Start of Supplied passage

Twenty lines of instructions. That's all it takes to
codify a GTD pattern that I repeat several times a week.
The command doesn't do anything clever. It only makes sure
the task title, tag, and deadline are consistent every
time.

## Wednesday: real work surfaces real needs

Wednesday brought four meetings: a candidate interview,
two 1:1s, and a scheduling sync. The meeting transcripts
needed processing. The Coverage Sync document needed
updating. I built `/covsync`, a command that scans recent
meeting notes and extracts topics for the weekly Coverage
Sync document.

The difference between `/covsync` and `/inbox` lies in
their origins. `/covsync` emerged because I was sitting in
front of a Coverage Sync document that I needed to fill
out. `/inbox` emerged because I should have a command for
it.

## The weekend: Brave New Work

On Sunday, I read Aaron Dignan's [Brave New Work][bnw]
and started applying it. I created project files for three
initiatives:

- defining Fusion's purpose,
- improving investment time visibility,
- and AI ethics guidelines.

Each one started with a tension, something that felt wrong
about how the team operated, and a plan to address it
through the team, not for the team.

That was the system doing something I hadn't planned. It
wasn't only tracking my work. It was giving me a place to
think about the kind of leader I wanted to be. A project
file that starts with "the team will define their own
purpose" is a different artefact from a task that says
"write a purpose statement."

## Monday: the pruning

By Monday, I had too many commands. `/inbox` was the worst
offender. It tried to handle the full GTD workflow in a
single skill and had become unwieldy. I deleted it. I
deleted `/project` too. Both tried to codify processes
that worked better as conversations.

I also rewrote the commit message guidelines. The old
version said, "focus on why, not how." The new version
gave a specific structure: `Before`, `We wanted`, `We
did`. Every commit since has followed this pattern. It's a
small thing, but it lets me read the git history like a
journal.

End of Supplied passage

- _Task directions_: Please list every slash command that the passage about building work commands names. You can leave the records aside.

Start of Study material

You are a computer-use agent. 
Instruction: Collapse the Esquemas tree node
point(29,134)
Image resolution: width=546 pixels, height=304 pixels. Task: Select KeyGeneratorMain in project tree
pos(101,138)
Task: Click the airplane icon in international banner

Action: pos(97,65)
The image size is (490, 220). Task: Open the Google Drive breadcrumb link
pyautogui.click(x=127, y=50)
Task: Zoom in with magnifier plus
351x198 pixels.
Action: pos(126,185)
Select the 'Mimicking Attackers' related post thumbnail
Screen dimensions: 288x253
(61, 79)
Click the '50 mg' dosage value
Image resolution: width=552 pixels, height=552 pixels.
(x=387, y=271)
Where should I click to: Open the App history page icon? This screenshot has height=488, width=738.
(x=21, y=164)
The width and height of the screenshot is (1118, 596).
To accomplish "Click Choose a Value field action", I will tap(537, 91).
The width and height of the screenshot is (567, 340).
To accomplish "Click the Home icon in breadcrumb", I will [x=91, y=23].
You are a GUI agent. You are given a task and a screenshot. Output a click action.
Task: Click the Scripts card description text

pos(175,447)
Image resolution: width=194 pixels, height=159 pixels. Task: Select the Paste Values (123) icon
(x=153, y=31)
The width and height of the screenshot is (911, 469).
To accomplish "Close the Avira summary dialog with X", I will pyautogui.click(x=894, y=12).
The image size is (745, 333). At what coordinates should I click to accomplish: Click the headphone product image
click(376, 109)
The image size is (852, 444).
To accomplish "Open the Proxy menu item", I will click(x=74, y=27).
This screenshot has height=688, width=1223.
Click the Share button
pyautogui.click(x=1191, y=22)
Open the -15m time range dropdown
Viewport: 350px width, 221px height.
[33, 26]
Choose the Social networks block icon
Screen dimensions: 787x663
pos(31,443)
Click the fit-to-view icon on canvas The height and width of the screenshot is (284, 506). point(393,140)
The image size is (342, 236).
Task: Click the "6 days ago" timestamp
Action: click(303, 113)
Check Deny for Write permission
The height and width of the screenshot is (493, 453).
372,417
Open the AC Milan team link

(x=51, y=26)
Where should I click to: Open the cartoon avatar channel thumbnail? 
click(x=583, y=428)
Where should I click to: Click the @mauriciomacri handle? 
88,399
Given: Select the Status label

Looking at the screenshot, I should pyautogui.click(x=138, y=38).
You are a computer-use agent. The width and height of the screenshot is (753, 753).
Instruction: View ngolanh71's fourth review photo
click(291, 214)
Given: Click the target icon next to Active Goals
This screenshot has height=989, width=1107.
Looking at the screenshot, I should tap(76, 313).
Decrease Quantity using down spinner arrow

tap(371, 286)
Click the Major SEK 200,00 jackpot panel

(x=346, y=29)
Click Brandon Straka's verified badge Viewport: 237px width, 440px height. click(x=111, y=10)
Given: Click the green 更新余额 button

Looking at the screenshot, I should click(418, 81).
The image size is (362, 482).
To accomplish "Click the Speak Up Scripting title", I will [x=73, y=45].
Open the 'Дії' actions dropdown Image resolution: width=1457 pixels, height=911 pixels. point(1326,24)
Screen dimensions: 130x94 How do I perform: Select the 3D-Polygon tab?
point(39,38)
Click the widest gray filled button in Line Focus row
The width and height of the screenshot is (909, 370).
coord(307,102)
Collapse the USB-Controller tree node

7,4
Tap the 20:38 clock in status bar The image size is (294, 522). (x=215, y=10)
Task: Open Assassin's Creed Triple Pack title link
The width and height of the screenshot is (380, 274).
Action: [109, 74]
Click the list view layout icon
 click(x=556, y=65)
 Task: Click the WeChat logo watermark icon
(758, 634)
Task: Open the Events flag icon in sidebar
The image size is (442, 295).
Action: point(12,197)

End of Study material

- _Answer section_:
- `/covsync`
- `/inbox`
- `/project`